Networking Overview

The Metacloud Networking service (Neutron) lets you define network connectivity and addressing in the cloud using the command-line interface. Using the CLI, you can create, update, and delete a variety of network services including L3 forwarding and NAT and IPsec VPN.

To configure network topologies, you can create and configure networks and subnets and instruct other services, like Compute, to attach virtual devices to ports on these networks. Refer to the Metacloud Controller Installation Guide for networking diagrams.

The Compute service is a prominent consumer of networking resources to provide connectivity for its instances. Networking supports each project having multiple private networks and enables projects to choose their own IP addressing scheme, even if those IP addresses overlap with those that other projects use. There are two types of networks, project and provider networks. It is possible to share any of these types of networks among projects as part of the network creation process.

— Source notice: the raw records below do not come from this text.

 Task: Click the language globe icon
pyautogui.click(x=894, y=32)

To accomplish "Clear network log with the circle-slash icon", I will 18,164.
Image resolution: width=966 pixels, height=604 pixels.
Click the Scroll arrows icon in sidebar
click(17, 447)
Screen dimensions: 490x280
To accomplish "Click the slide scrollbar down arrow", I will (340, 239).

  • Project Network—A virtual network that a project or an administrator creates. The physical details of the network are not exposed to the project.
  • Provider Network—A virtual network created to map to a specific network in the data center, typically to enable direct access to non-Metacloud resources on that network. Projects can be given access to provider networks.

The primary difference between project networks and provider networks involves the provisioning. Provider networks are created by administrators on behalf of projects and can be dedicated to a particular project, shared by a subset of projects, or shared by all projects. Project networks are created by projects for use by their instances and cannot be shared.

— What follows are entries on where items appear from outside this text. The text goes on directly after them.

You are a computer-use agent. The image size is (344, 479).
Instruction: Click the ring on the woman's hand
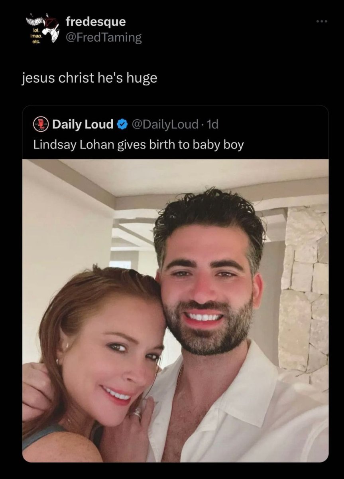point(137,413)
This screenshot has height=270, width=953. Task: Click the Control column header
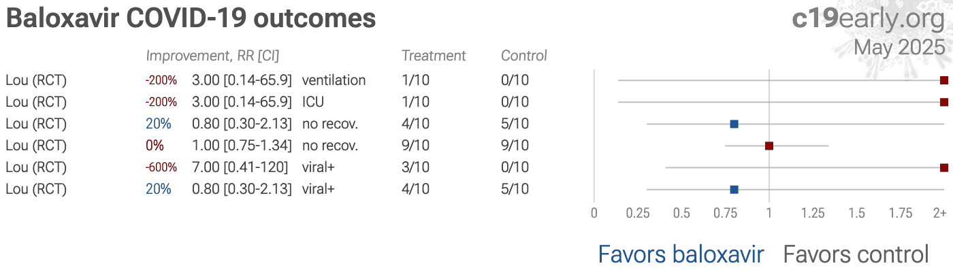point(524,56)
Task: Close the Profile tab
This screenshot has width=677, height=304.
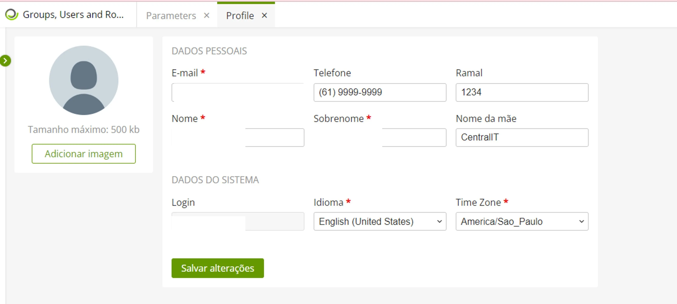Action: [264, 16]
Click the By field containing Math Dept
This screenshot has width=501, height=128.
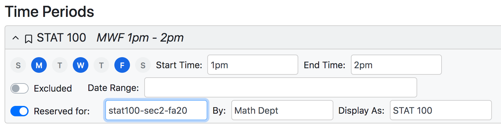pos(282,110)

You can create multiple provider or project networks using VLAN IDs (802.1Q tagged) that correspond to VLANs present in the physical network. This allows instances to communicate with each other across your environment. They can also communicate with dedicated servers, firewalls, load balancers, and other networking infrastructure on the same layer 2 VLAN.

Project (Tenant) Networks

The term tenant is used interchangeably with the more current term project. In a private cloud, a given project may be mapped to a particular business unit, a specific multi-tier application, or even a single application tier. In a public cloud, individual projects generally represent separate organizations.

A project network provides connectivity to a project. You can create, delete, and modify project networks. Each project network is isolated from other project networks by a VLAN.

Provider Networks

A provider network maps to existing physical networks in the data center.

Networking services like Compute connect to provider networks by requesting virtual ports. Networking supports each project having multiple private networks and enables projects to choose their own IP addressing scheme, even if those IP addresses overlap with those that other projects use. See Managing Provider Networks for information about defining your provider network.

To add a provider network to your existing configuration, you must contact Metacloud Support and file a Change-Maintenence Request to edit your configuration files. Include your network configuration settings and the IP addresses for included routers.


Subnets contain a block of IP addresses and associated configuration state. This is also known as the native IPAM (IP Address Management) provided by the networking service for both project and provider networks. Subnets are used to allocate IP addresses when new ports are created on a network.


A port is a connection point for attaching a single device, such as the NIC of a virtual server, to a virtual network. Also describes the associated network configuration, such as the MAC and IP addresses to be used on that port.


This is a logical component that forwards data packets between networks. It also provides L3 and NAT forwarding to provide external network access for VMs on project networks.

Security Groups

A security group acts as a virtual firewall for your Compute instances to control inbound and outbound traffic. Security groups act at the port level, not the subnet level. Each port in a subnet could be assigned to a different set of security groups. If you don’t specify a particular group at launch time, the instance is automatically assigned to the default security group for that network.

Security groups and security group rules give administrators and projects the ability to specify the type of traffic and direction (ingress/egress) that is allowed to pass through a port. A security group is a container for security group rules. When a port is created, it is associated with a security group. If a security group is not specified, the port is associated with a ‘default’ security group. The default group allows all ingress traffic for all other instances in the same project that are assigned to the default group and allows all egress. Rules can be added to this group to change the behavior.